Non è un rito vuoto, tuttavia, quello che si consuma a ricordare ogni anno la tragedia delle tragedie. Volesse il Cielo che fosse solo un momento protocollare dovuto, validato dal largo consenso di gente che elabora un “no”. La memoria è sofferenza, la memoria è esercizio di empatia; un sentimento che si esercita nel provare, quasi fisicamente e lasciandosi correre il brivido lungo la schiena, la stessa sensazione dell’acrobata sul filo mentre sta per inciampare. La memoria presuppone coraggio. Ed il coraggio, purtroppo, è uno scialbo eccipiente che si scioglie nella solida impalcatura del pensiero dominante.

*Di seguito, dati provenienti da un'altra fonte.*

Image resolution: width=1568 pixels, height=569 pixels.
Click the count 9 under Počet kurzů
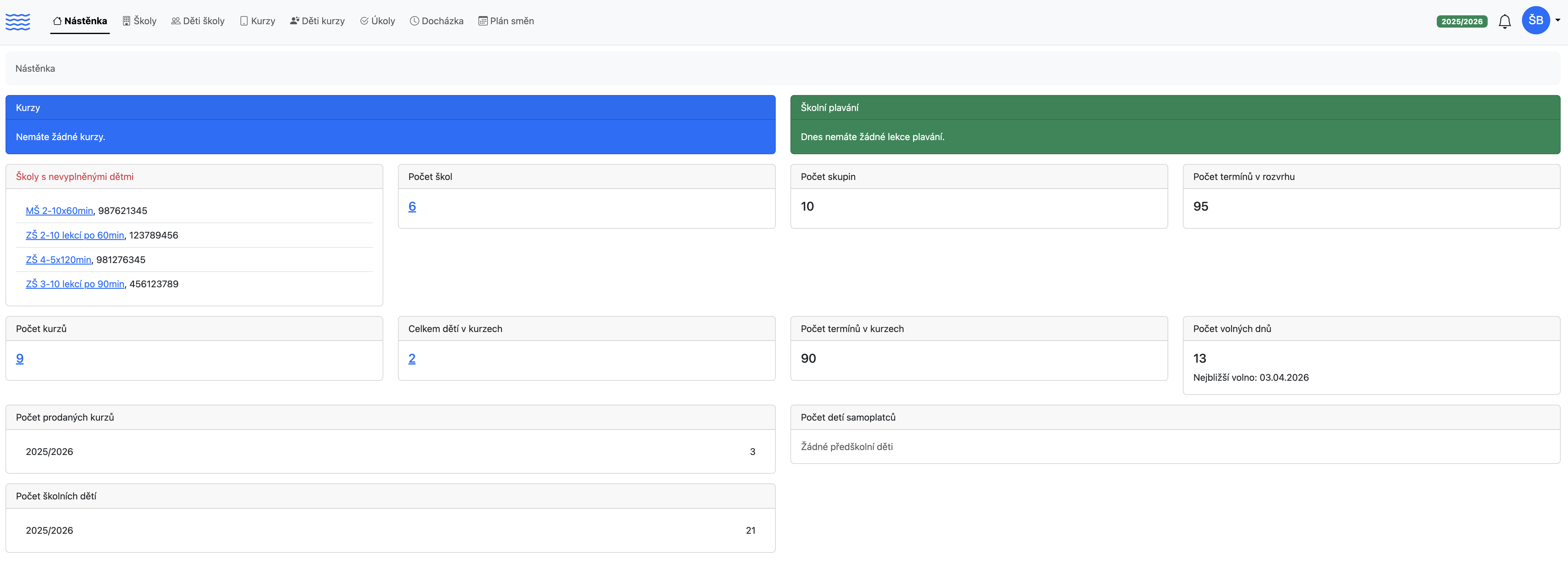20,358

Facciamoci coraggio, facciamolo prima che sia troppo tardi. Tra gli slogan più efficaci che circolano sulla rete delle reti, ce n’è uno il cui messaggio è incontrovertibile, ineluttabile, inevitabile: restiamo umani. Un mantra che l’essere “umano” dovrebbe essere pronto a ripetersi, in un continuo rito di purificazione dalle brutture che ci regala un web sempre meno democratico, pronto a diffondere immondizia. Restiamo umani, come non siamo stati abbastanza, anche nel recente passato.
Quando la politica non esercita più il mandato di parlare il linguaggio del popolo e si trincera dietro la fredda logica del rito. Quando la gente non crede più a nulla, perché la speranza appartiene a chi è debole e non invece a chi crede in un domani migliore. Quando il fumo che sale dai camini di Auschwitz non dice più nulla a molti. Allora bisogna riportare alla mente, grazie alla memoria, che è il nostro ritorno ad un presente in cui siamo attori, l’ammonimento di Luis Sepulveda, lo scrittore cileno strappato alla vita dalla violenza del Covid: “…In un angolo del campo di concentramento, a un passo da dove si innalzavano gli infami forni crematori, nella ruvida superficie di una pietra, qualcuno – chi? -, aveva inciso con l’aiuto di un coltello forse, o di un chiodo, la più drammatica delle proteste: “Io sono stato qui e nessuno racconterà la mia storia”. Di questi “nessuno”, è pieno ancora il nostro tempo. Restiamo umani: occupiamocene. Anche solo con il silenzioso rispetto verso chi quell’orrore l’ha vissuto. E non in un film.